梅雨のころ山に入るとひらひらと白い葉っぱが見える。
それがマタタビである。
この葉はやがてピンクにかわってついに消えてしまうようだ。
いったい何のサインなんだろうか。
「ここでいま花を咲かしているぞ」と虫たちに知らせる合図なんだろうか。
そういえば虫瘤のある実も多い。

マタタビは疲れた旅人がこれを食べて又旅をしたという由来がまことしやかに伝わっている。
しかし、そんな語呂合わせみたいな話は眉唾である。
アイヌ語で「マタタムビ」が亀の甲羅を意味し、虫瘤の形が亀の甲羅に似ているからだという話もある。

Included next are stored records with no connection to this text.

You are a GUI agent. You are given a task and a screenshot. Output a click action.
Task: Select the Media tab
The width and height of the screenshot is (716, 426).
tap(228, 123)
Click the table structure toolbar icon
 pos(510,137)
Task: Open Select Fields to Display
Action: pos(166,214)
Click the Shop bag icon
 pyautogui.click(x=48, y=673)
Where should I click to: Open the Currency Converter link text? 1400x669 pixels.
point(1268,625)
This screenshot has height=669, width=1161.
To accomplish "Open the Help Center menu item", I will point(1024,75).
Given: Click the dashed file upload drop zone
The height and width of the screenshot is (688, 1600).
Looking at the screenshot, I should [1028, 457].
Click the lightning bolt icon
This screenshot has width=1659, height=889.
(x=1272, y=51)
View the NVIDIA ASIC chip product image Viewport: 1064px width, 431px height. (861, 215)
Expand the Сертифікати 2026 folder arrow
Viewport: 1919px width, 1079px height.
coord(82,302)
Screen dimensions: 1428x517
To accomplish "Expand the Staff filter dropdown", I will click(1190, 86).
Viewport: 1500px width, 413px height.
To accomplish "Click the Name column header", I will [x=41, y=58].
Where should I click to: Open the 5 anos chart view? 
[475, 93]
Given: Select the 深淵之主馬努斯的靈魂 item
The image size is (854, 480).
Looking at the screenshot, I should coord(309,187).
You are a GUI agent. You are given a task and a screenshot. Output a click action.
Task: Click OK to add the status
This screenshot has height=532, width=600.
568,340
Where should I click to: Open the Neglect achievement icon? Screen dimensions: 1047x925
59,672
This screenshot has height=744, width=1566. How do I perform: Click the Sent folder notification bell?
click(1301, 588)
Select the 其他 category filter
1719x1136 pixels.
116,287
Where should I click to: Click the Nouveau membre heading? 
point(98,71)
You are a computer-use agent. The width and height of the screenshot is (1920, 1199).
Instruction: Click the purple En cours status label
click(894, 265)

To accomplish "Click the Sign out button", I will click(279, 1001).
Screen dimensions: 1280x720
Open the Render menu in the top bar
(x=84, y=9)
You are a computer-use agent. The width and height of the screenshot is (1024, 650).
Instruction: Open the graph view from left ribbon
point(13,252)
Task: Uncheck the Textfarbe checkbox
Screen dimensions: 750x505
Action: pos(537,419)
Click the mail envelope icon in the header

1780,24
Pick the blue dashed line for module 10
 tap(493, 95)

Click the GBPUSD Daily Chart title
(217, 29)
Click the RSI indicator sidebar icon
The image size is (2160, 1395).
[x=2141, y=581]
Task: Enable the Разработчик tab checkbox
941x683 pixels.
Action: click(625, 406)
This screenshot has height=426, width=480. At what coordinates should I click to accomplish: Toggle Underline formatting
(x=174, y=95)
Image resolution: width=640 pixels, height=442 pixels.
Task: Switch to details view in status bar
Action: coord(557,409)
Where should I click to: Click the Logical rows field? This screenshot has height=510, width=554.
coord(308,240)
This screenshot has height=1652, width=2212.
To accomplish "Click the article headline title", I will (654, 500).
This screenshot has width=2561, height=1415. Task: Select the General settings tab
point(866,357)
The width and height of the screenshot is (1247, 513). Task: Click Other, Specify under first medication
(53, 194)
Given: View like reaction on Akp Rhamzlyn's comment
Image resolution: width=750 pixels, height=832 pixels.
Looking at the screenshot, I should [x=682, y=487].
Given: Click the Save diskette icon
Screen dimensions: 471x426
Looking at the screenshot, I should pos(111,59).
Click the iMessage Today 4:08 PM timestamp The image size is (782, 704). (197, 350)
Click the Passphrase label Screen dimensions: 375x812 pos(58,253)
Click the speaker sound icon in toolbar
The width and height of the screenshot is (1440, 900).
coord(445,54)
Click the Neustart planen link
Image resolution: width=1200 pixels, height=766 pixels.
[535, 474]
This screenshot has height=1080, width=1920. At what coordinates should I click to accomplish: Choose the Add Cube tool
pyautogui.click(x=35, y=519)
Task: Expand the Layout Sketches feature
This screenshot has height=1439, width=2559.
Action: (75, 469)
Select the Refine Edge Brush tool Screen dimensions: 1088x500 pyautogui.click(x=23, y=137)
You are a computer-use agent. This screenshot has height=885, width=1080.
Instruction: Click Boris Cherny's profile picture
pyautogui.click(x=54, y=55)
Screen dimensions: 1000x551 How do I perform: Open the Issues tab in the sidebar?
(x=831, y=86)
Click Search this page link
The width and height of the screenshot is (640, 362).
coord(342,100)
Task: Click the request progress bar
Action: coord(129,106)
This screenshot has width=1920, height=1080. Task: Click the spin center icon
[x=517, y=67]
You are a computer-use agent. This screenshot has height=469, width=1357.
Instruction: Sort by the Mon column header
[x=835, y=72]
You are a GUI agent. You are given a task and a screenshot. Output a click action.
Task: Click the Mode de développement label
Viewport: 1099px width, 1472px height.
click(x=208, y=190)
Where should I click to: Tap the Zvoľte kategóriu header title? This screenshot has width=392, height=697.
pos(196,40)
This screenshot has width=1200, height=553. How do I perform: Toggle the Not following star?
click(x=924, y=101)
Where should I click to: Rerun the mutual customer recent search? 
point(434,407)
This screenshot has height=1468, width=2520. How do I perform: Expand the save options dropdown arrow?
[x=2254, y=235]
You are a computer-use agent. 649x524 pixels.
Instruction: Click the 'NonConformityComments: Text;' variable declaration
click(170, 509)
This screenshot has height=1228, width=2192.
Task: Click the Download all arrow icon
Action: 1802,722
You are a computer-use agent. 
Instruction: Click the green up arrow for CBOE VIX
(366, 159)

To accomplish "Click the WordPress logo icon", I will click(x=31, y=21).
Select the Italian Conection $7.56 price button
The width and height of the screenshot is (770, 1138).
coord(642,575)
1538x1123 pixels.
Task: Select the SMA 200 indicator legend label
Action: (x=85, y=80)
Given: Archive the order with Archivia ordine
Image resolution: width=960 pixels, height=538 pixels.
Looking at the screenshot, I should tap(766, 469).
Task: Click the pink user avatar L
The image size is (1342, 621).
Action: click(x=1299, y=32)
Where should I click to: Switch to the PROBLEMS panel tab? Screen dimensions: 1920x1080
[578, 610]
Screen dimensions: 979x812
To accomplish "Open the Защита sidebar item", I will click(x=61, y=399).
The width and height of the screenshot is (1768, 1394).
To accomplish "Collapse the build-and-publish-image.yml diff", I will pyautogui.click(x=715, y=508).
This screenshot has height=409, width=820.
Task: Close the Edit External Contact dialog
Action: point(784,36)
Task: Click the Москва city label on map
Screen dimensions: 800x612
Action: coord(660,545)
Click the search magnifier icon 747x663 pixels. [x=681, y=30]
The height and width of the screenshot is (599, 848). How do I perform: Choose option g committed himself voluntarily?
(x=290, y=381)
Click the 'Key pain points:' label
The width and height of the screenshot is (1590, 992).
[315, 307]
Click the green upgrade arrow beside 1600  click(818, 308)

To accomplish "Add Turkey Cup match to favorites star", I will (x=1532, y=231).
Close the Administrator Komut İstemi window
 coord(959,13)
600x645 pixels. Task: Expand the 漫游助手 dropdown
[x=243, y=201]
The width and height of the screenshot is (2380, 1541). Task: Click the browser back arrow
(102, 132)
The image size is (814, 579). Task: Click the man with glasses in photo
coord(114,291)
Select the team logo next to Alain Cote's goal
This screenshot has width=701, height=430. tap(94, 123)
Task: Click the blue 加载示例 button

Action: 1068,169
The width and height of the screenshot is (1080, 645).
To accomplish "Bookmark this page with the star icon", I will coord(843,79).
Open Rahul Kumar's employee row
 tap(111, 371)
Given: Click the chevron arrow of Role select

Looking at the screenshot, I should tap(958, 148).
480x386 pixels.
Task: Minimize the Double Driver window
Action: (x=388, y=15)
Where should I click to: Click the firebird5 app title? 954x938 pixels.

アイヌの文化がどれだけ伝えられてきたか私には分からないが、古くは「ワタタビ」といってたらしいから、綿の足袋じゃなかろうかともおもう。
白い葉は白い足袋のようにも見える。

ずっとまえ、マタタビの実を一掴みとってきて、焼酎に漬けたことがある。
又、旅ができるほど元気がでるのならと、食べてみたけれど渋くてたべられなかったから。
マタタビは焼酎に漬けてもまずくて飲めたものではない。
捨てるわけにも行かず、今もそのまま残っている。